Šuqamuna and Šumaliya were incorporated into the Mesopotamian pantheon. While they could be listed alongside Mesopotamian deities in inscriptions on kudrru, they usually appear in the end of such enumerations of gods, indicating their status in Mesopotamian theology was not high. It has also been proposed the deities on the facade of Eanna, added during the reign of Karaindaš, represent the tutelary deities of his family.

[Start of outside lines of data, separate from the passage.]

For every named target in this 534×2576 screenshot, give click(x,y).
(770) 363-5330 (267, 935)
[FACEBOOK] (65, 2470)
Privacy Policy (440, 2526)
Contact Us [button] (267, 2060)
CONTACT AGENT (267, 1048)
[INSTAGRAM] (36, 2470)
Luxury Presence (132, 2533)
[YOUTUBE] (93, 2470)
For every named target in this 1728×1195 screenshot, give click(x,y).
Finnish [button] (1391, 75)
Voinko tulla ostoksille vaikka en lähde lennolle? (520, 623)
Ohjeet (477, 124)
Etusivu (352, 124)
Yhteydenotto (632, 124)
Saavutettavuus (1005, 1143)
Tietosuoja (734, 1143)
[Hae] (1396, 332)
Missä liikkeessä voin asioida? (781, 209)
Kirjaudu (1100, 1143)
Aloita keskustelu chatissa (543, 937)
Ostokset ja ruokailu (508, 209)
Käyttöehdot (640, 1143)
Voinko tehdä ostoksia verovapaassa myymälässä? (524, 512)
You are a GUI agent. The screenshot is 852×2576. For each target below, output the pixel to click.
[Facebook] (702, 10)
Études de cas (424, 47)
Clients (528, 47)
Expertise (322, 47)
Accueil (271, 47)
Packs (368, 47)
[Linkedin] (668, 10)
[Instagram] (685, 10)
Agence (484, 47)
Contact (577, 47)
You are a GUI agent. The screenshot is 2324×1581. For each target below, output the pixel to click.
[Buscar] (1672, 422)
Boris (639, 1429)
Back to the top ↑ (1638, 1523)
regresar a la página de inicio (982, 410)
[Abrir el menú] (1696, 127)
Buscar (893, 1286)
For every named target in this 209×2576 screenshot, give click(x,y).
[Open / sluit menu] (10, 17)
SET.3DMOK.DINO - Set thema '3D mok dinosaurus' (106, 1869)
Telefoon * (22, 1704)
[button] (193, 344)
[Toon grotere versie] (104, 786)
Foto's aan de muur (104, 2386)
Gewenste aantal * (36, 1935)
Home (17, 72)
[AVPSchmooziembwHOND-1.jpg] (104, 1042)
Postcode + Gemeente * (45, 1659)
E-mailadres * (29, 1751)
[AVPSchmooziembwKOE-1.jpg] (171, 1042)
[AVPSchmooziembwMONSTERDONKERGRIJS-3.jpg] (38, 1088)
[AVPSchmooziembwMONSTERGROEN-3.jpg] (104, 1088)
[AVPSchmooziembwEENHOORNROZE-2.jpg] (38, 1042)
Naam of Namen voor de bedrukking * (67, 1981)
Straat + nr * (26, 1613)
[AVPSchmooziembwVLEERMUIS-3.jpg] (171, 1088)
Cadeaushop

A god named Kaššû (^{d}kaš-šu-ú), "the Kassite," appears in Babylonian theophoric names, though only after the Kassite period, according to Grant Frame exclusively between the years 1008 and 955 BCE. The last king of the Second Sealand dynasty bore the theophoric name Kaššu-nādin-aḫi, while a certain Kaššu-bēl-zēri, known from an inscription concerned with an offering to the goddess Uṣur-amāssu, was a governor of the Sealand province of Babylonia at some point in the late eleventh or first half of the tenth century BCE. It has been proposed that Kaššu was derived from Šuqamuna, or that he represented a stereotype of Kassite identity in Babylonian culture. A goddess with a similar name, Kaššītu (^{d}kaš-ši-tu, "the Kassite") appears in sources from the first millennium BCE, and might have developed from Šumaliya, though it has also been proposed that she represented a complete innovation, as other goddesses personifying population groups are attested for the first time from the same period, namely Aḫlamayītu ("the Aramean") and Sutītu ("the Sutean"). Kaššītu was worshiped in Babylon in the temple of Belet Ninua ("Lady of Nineveh"). She is also mentioned among deities Sennacherib carried off from Uruk, but she is absent from offering lists from the city's archive, attached to the Eanna temple.

===Ugarit===
According to Dennis Pardee, in the Ugaritic text RS 24.246, a list of hypostases of Ugaritic deities, there is a reference to the "Kassite moon" or "Kassite Yarikh," Yrḫ Kṯy, presumably a deity of Kassite origin. Yrḫ Kṯy is also mentioned in the texts RS 1.001, an offering list according to which he received a cow, and RS 24.271, a prayer for well-being.

Additionally, it has been proposed that Šuqamuna and Šumaliya correspond to the Ugaritic deities Ṯkmn and Šnm (Ṯukamuna-wa-Šunama), known from the text KTU 1.114 (RS 24.258), in which they carry the head god El after he got drunk. On the basis of this theory, Dennis Pardee proposed that "Ṯukmuna" was a deity with a Semitic name, adopted into the Kassite pantheon. However, the supposed presence of Šuqamuna and Šumaliya in the Ugaritic texts is a controversial topic in scholarship, and the matter is unresolved.

===Elam===
A temple of Kamul (Kamulla) is known from an inscription of the Elamite king Shutruk-Nahhunte, according to which he renovated it. Ran Zadok proposes that its existence was the result of a marriage between a Kassite princess and an Elamite king.

Wilfred G. Lambert tentatively proposed a connection between Mirizir and the Elamite goddess Manziniri.